● Daftar Tugas
1. Apakah tiap pernyataan berikut sesuai dengan obituari Profesor Gondomono? Jawab ya atau tidak, lalu kutip kata-kata penentunya dari obituari itu. (a) Gondomono lahir di Jakarta pada tahun 1932. (b) Gondomono meraih gelar Master di Universitas Indonesia. (c) Gondomono mendapat gelar Ph.D di bidang Sejarah.
2. Teruskan obituari Profesor Gondomono mulai dari akhir bagian yang ada.

● Bacaan
◆ ◆ ◆
Obituari Profesor Gondomono, Sang Pemantik Kajian Budaya Tionghoa

By Agni Malagina, Senin, 3 Februari 2020 | 14:08 WIB
Profesor Gondomono dalam Nabil Award diselenggarakan oleh Yayasan Nabil pada 2013. (Agni Malagina)

Nama Profesor Gondomono tidak dapat dipisahkan dari perkembangan sejarah Sinologi di Indonesia. Dia merupakan salah satu murid ‘Bapak Sinologi Indonesia’ Tjan Tjoe Som, yang mendorong Gondomono menjadi sinolog sekaligus antropolog terkemuka di bidang penelitian tentang Tionghoa dan kajian mengenai orang Tionghoa  di Universitas Indonesia. Semangatnya mengabdi untuk ilmu pengetahuan dan perkembangan sinologi telah mendorongnya untuk mempelajari kebudayaan Han secara menyeluruh baik ‘kebudayaan agung’ maupun ‘kebudayaan jelata’ untuk memperoleh pengetahuan yang menyeluruh tentang Tionghoa. Baginya, membicarakan suatu masyarakat berarti harus membicarakan kebudayaannya.

Profesor Gondomono lahir di Jakarta pada 29 September 1932. Ia adalah Guru Besar bidang Ilmu Masyarakat dan Kebudayaan Cina di Fakultas Ilmu Pengetahuan Budaya, Universitas Indonesia. Gondomono menyelesaikan pendidikan Sarjana di Jurusan Sinologi Fakultas Sastra Universitas Indonesia pada tahun 1962. Kemudian ia melanjutkan pendidikannya pada jenjang Master di Asian Studies, University of California, Berkeley, Amerika Serikat (1971). Pencapaian tertingginya dalam bidang akademik adalah ketika ia mempertahankan disertasinya dan mendapat gelar Ph.D pada bidang Antropologi di Universitas Berkeley (1991).
◆ ◆ ◆
● Isi Data
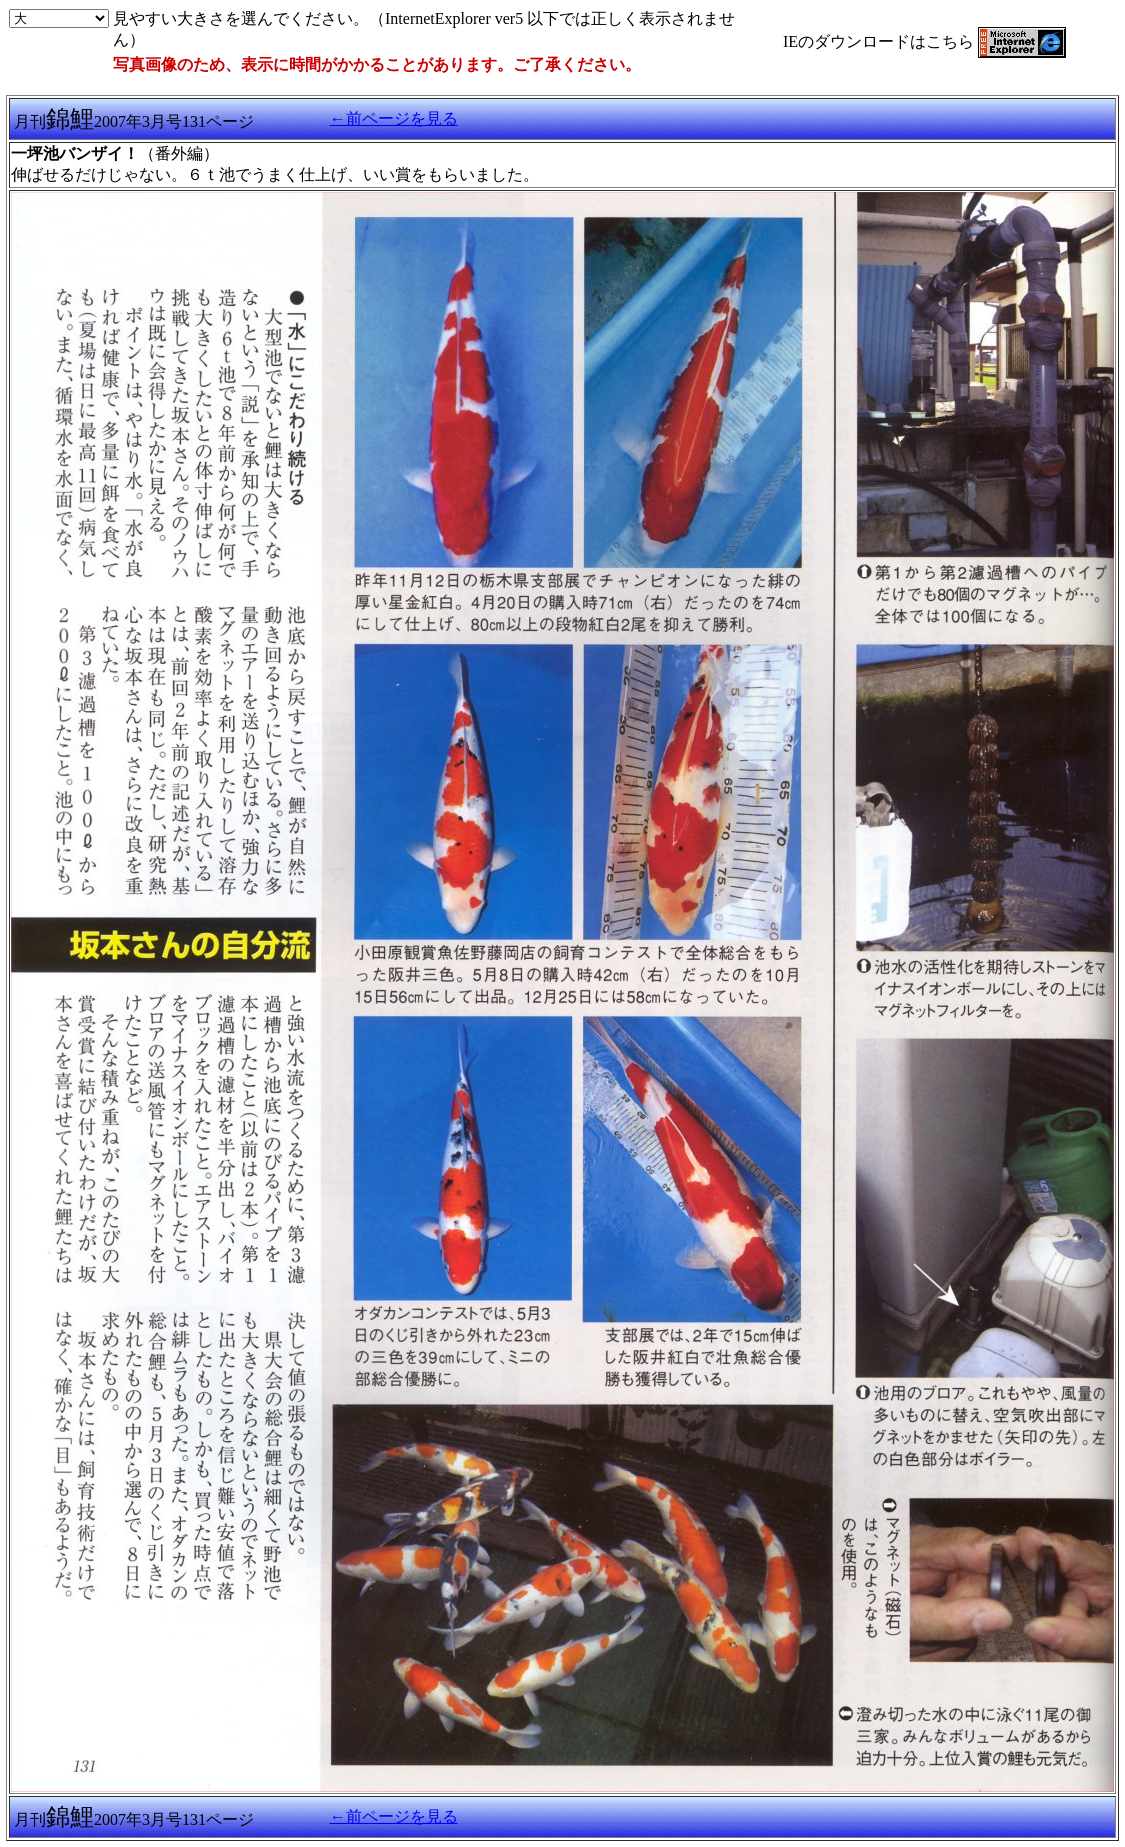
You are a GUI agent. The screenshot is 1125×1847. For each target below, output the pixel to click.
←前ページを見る (394, 118)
◆ ◆ ◆
● Hasil
1.
(a) Ya: "Profesor Gondomono lahir di Jakarta pada 29 September 1932."
(b) Tidak: "Kemudian ia melanjutkan pendidikannya pada jenjang Master di Asian Studies, University of California, Berkeley, Amerika Serikat (1971)."
(c) Tidak: "mendapat gelar Ph.D pada bidang Antropologi di Universitas Berkeley (1991)."

2.
Baca Juga: Telisik Awal Sastra Melayu-Tionghoa Lewat Syair Iklan Abad ke-19

Akademisi yang sering disebut sinolog sekaligus antropolog ini berkarir sebagai pengajar dan pendidik di Program Studi Cina, Fakultas Sastra Universitas Indonesia. Ia diangkat sebagai Guru Besar pada tahun 1997 dengan membawakan naskah pidatonya yang berjudul “Masyarakat dan Kebudayaan Cina”.

Spesialisasinya adalah pada Antropologi Kebudayaan Tionghoa, pengetahuan Masyarakat dan Kebudayaan Tiongkok serta Masyarakat dan Kebudayaan Tionghoa  di Indonesia. Ia pernah menjabat sebagai Dekan Fakultas Sastra UI mulai tahun 1979 sampai dengan 1983. Selain mengajar di Fakultas Sastra UI, ia juga aktif mengajar di Universitas Darma Persada. Pada tahun 1997-2005, ia ‘ketiban sampur’ menjabat sebagai Pembantu Rektor Universitas Darma Persada, sampai kemudian ia didapuk menjadi Pejabat Sementara (Pjs) Rektor Universitas Darma Persada pada tahun 2005-2007. Kontribusinya dalam bidang Antropologi Kebudayaan Tionghoa  dan kebudayaan masyarakat Tionghoa di Indonesia tidak dapat diabaikan. Karyanya menjadi salah satu pemerkaya khasanah studi Tionghoa di Indonesia.

Baca Juga: Perlombaan Panjat Pinang Berakar dari Tradisi Pecinan Nusantara

Profesor Gondomono bersama putra tunggalnya, Ananta. (Agni Malagina)

Gondomono bin R. Tjokrodjojo telah berpulang pada hari Rabu, tanggal 29 Januari 2020 yang lalu di usianya yang ke 87 tahun.

Ia pernah berpesan, “Sinologi dan kajian orang Tionghoa di Indonesia merupakan kajian yang luas dan saling terkait. Independensi keduanya tidak dapat dikotakkan begitu saja. Keduanya seharusnya dipelajari. Keduanya berbeda, namun kajian tersebut akan saling melengkapi.”

Lebih lanjut ia menyatakan bahwa Bangsa Han memiliki kontribusi cukup banyak terhadap perkembangan budaya di Nusantara. Proses silang budaya terjadi jauh sebelum kedatangan bangsa-bangsa Eropa di kepualauan Nusantara. “Perlahan budaya Bangsa Han melebur dengan budaya lokal. Banyak yang mereka sumbangkan. Kontribusi Tionghoa bukan menjadi yang terbesar jika dibandingkan dengan pengaruh India dan Arab. Namun harus diakui bahwa mereka turut memberi warna dalam sejarah dan kebudayaan bangsa Indonesia,” ujar Gondomono beberapa tahun silam.

Baca Juga: Rumah Bheley, Rumah Berlanggam Paduan Madura Cina di Bangkalan

Profesor Gondomono bersama istri, Ibu Restati, yang lebih dahulu wafat pada Maret 2010. (Keluarga Gondomono)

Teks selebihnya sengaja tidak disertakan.